I’ve been recently using the new QEMU image to deploy Balena on Virtual devices. I’m wondering if there’s a way to pre-update the image because it currently comes with 9.X. I’ve had to do manual updates on each VM before deploying them to our customers and would love to be able to skip this step.
Hello @mike.dean, thank you for raising this. Indeed, I see that balenaCloud offers the QEMU image based on a now 2 year old OS version. On your behalf I created the following GitHub issue on the relevant repository to release a new version: Update, test and release a new version · Issue #153 · balena-os/balena-qemu · GitHub
I’m also pinging our devices team internally about this.
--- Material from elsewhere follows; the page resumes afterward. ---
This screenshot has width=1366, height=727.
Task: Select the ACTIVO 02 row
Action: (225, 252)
Having said these, let me share the notes from our balenaOS maintainer. Internally balena team uses the generic-amd64
images from balena-generic
to run with QEMU. We have internal discussions pending on the next steps here. There is a possibility to graduate our internal generic-amd64
image as an officially supported device type.
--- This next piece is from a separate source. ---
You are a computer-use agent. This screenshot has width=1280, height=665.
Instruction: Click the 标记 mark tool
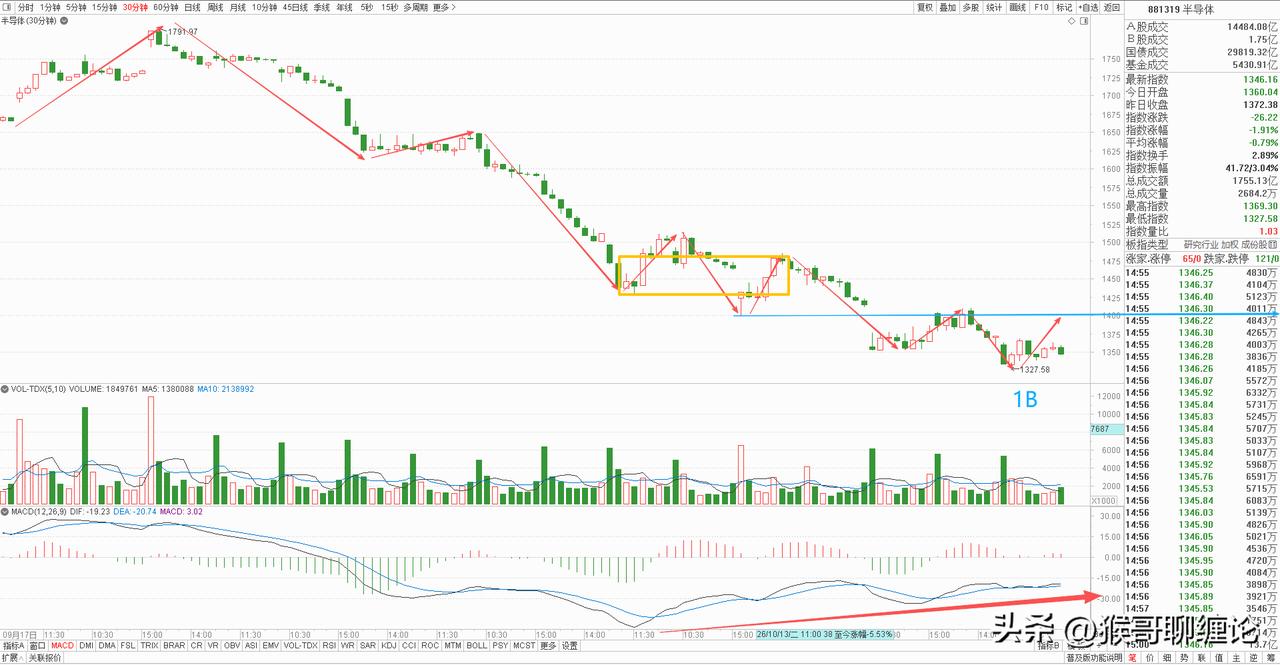1063,7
You can follow the progress on that front here: Replace the `generic_x86_64-ext` device type with the `generic-amd64` · Issue #374 · balena-os/balena-intel · GitHub
We took an internal note of your potential interest in this path as well.
Ah ok, thank you. I was using the qemu image for Virtual Machines but if the generic image works then I’m happy to use it.
Thank you again
I wanted to post an update here @gelbal, I tried the generic-x86-64
image and it’s not working for me. I can’t get it to boot or flash onto a Virtual Machine. With the qemu
image I can just convert it to a Virtual Hard Disk file using VBoxManage and boot it up as a new device. The generic image doesn’t seem to do anything when I try it
Just a thought on this one Mike… The generic-x86-64
image is a “flasher” type, meaning it is meant to be written to a USB stick and then inserted into a PC and booted. When the PC boots from the USB stick, a small script is run that mounts the PC’s internal storage, and copies the contents of the stick (payload) onto the PC’s storage (hard drive, SSD, etc).
When used in a VM, you might needs to add a secondary storage device, perhaps a virtual CD-ROM, and boot from that instead. The VM will boot from the secondary device, find the virtual hard drive, and then copy the contents to it.
At the end, eject the virtual media, and reboot from virtual hard drive. See if that works.